Abstract:
Industrial use of composite materials requires an increasingly advanced knowledge of technical textiles’ mechanical properties to control the manufacturing process and guarantee the performances of the finished products. Among the qualities that influence greatly the shaping process, the
shear deformability is key for the forming of complex composite parts with double curves geometries.
On the other hand, the stiffening of the behavior as the shearing rise is responsible for the occurrence
of the wrinkling defect. This shearing behavior of the textile reinforcement is difficult to determine
because it is non-linear and it coexists with a tensile stiffness of the fibers that is several orders of
magnitude higher. Furthermore, shear and tension are coupled due to the weaving of the textiles.
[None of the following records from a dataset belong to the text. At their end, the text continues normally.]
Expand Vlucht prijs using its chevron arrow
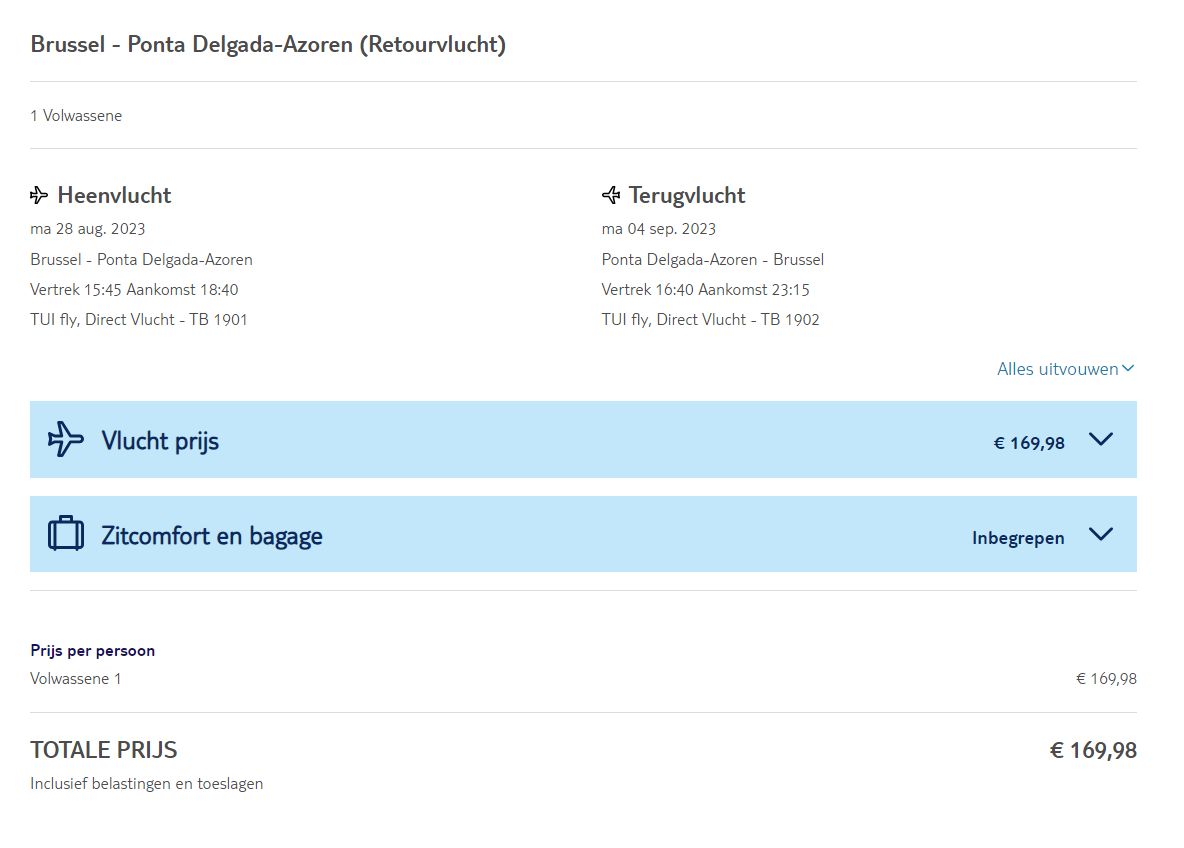 pos(1100,439)

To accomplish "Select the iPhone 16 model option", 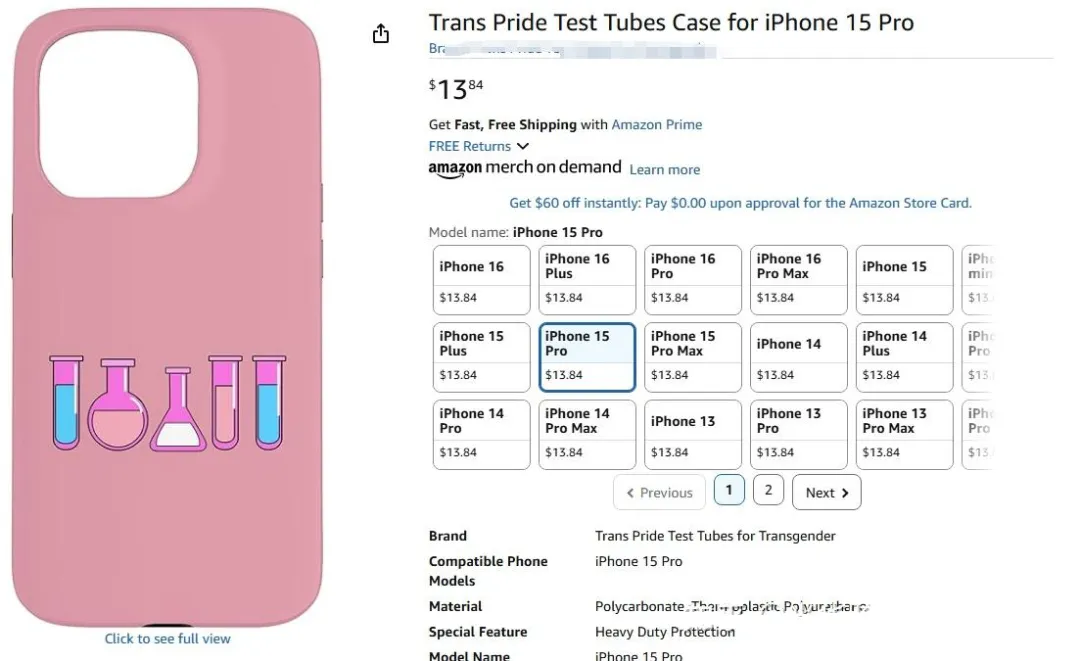I will pos(483,280).
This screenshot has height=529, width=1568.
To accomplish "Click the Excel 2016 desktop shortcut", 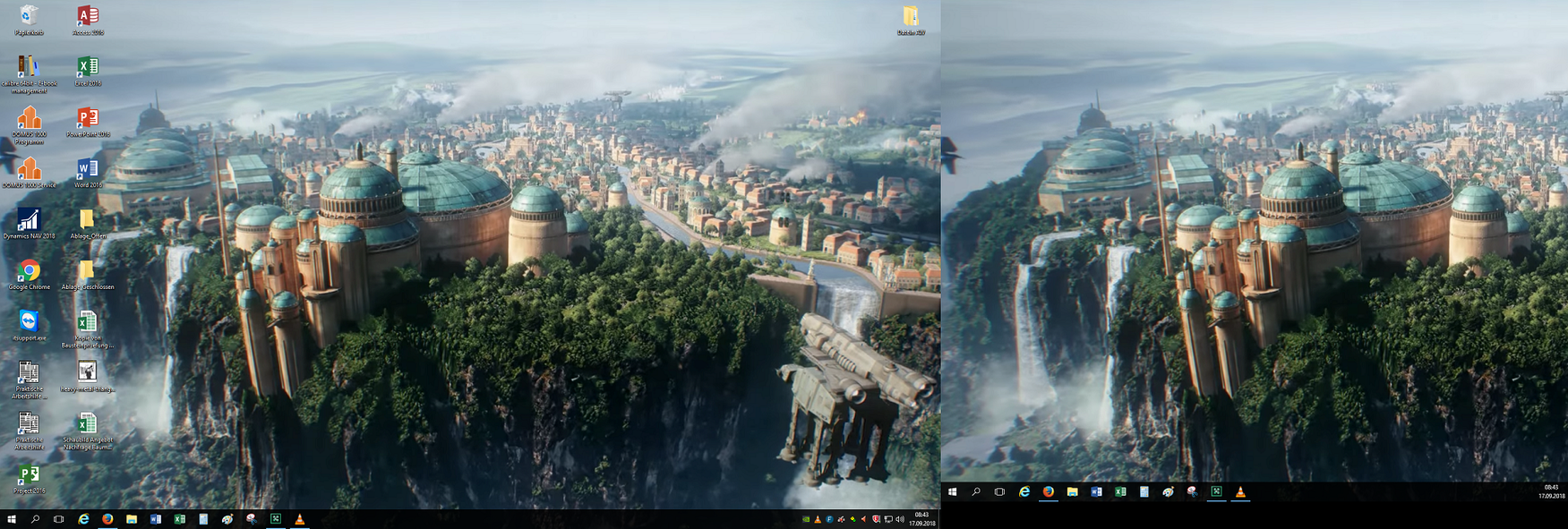I will tap(87, 67).
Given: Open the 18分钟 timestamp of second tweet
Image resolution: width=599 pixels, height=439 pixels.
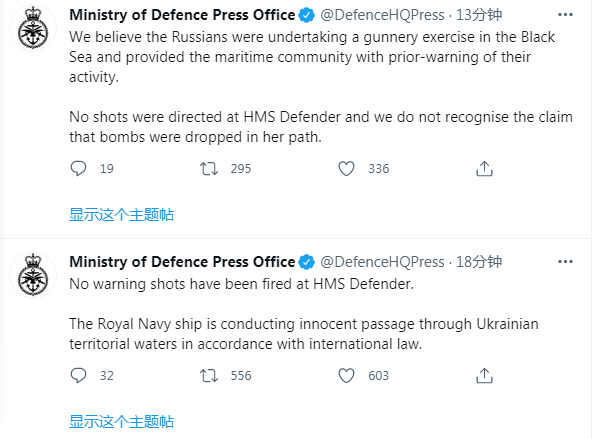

Now, few experimental methods have been proposed to measure the tension behavior of fabric as a
function of its shear level because dedicated devices are needed for this investigation, capturing the
shear-tension coupled behavior of fabric is then a difficult task. This paper deals with the robotization of the fabric shear-tension effect characterization. A KUKA robot associated with a force/torque
sensor is utilized, taking advantage of its benefits in the ability to control the state of yarn tensions
during shear tests while keeping track of the desired trajectory as enabled by the hybrid position-force
control feature. This ensures precise positioning of a sample fabric and accurate contact forces. An
anisotropic hyperelastic constitutive model for fabrics, based on the continuum theory of mechanics
that takes into account the shear-tension coupling effect was formulated analytically and numerically
simulated using Matlab software. An experimental test was then implemented to validate the proposed
model. The results from a uni-axial tensile test and shear test under constant uni-axial tensile loading
were obtained and analyzed to characterize the test sample. The model parameter identification was
performed and presented in detail.